_Exercise set_:
1. Using the passage about coffee and cake, answer these questions:
(a) What was always served when "company" came calling?
(b) Whose duty was serving, according to the passage?
(c) What pastry is given as an example of what Aunt Jenny had to serve?
2. Summarize the passage about coffee and cake in two sentences.

_Supplied text_:

• • • • • • •

The rules for coffee and cake were rigidly enforced. When what was euphemistically called "company" came calling, you always served coffee and cake. As with most chores, serving was another of a woman’s duties. She not only had to always have cake (in some cases pie was permitted) on hand, she had to serve what my mother called "a good cup of coffee." My aunts, all kind and sweet souls, were labeled by the quality of their coffee. Poor Aunt Jenny carried the reputation all her life that she wouldn’t know a good cup if she ran into one. Aunt Jenny’s coffee was indistinguishable from tea, which made sense because she preferred tea. But tea was not an acceptable substitute for coffee in my family. The fact Aunt Jenny always had a nice pastry, like cheesecake with pineapple filling, to serve did not rescue her from criticism.

• • • • • • •

_Supplied information_:
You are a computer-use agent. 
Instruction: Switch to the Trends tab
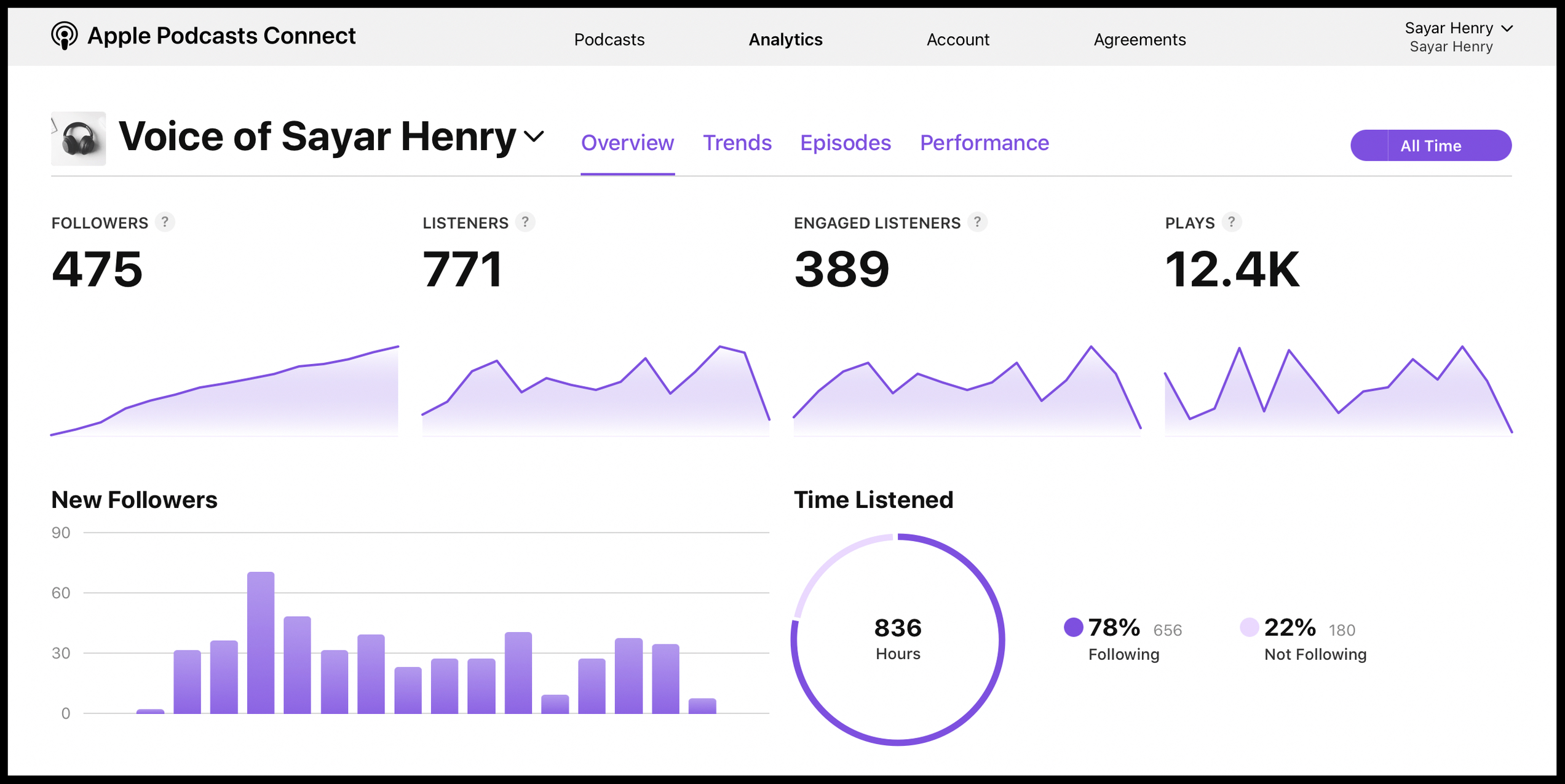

• • • • • • •

_Replies_:
1.
(a) Coffee and cake.
(b) A woman's.
(c) Cheesecake with pineapple filling.

2. In the narrator's family, company was always served coffee and cake, and it was a woman's duty to keep cake (or sometimes pie) on hand and to serve "a good cup of coffee." Aunt Jenny carried a lifelong reputation for poor coffee that was indistinguishable from tea, and her nice pastries did not rescue her from criticism.